Coeliac disease is characterised by alterations to the small intestine

a. glands.
b. villi.
c. smooth muscle wall.
d. sphincters.

A

b. villi.

32
Q

A 3-month-old female develops colicky pain, abdominal distension and diarrhoea after drinking cow’s milk. The best explanation for her symptoms is:

a. a deficiency of bile that stimulates digestive secretions and bowel motility.
b. an excess of amylase, which increases the breakdown of starch and causes an osmotic diarrhoea.
c. an overgrowth of bacteria from undigested fat molecules, which leads to gas formation and decreased bowel motility.
d. an excess of undigested lactose in her digestive tract, resulting in increased fluid movement into the digestive lumen and increased bowel motility.

A

d. an excess of undigested lactose in her digestive tract, resulting in increased fluid movement into the digestive lumen and increased bowel motility.

33
Q

A 22-year-old complains about epigastric pain when he feels hungry and in the middle of the night. This pain is relieved when he ingests food. It is likely that he is suffering from:

a. a gastric ulcer.
b. gastritis.
c. a myocardial infarction.
d. gastro-oesophageal reflux.

A

a. a gastric ulcer.

34
Q

Of the following, the most common clinical manifestation of portal hypertension is:

a. rectal bleeding.
b. duodenal bleeding.
c. oesophageal bleeding.
d. intestinal bleeding.

A

c. oesophageal bleeding.

35
Q

A 31-year-old female presents with mid-abdominal pain. She is suspected to have acute pancreatitis. Which of the following laboratory results is/are most specific to this diagnosis?

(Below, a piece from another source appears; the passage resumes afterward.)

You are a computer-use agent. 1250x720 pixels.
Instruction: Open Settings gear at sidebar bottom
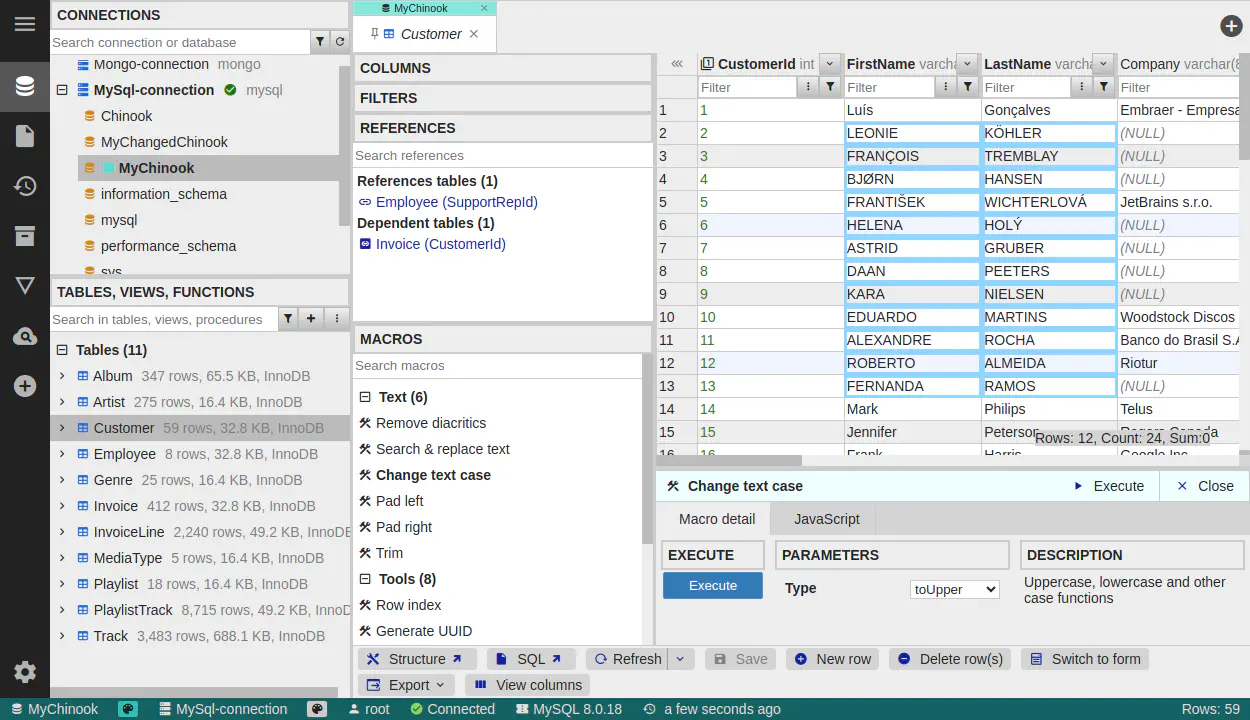tap(25, 672)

a. low haematocrit and haemoglobin
b. elevated white blood cell count
c. elevated serum amylase
d. hyperglycaemia

A

c. elevated serum amylase

36
Q

A 52-year-old complains about epigastric pain immediately within 1 hour after she starts to eat. This condition is referred to as:

a. gastric ulcer.
b. gastritis.
c. duodenum ulcer.
d. gastro-oesophageal reflux.

A

d. gastro-oesophageal reflux.

A gastric ulcer can feel better upon eating.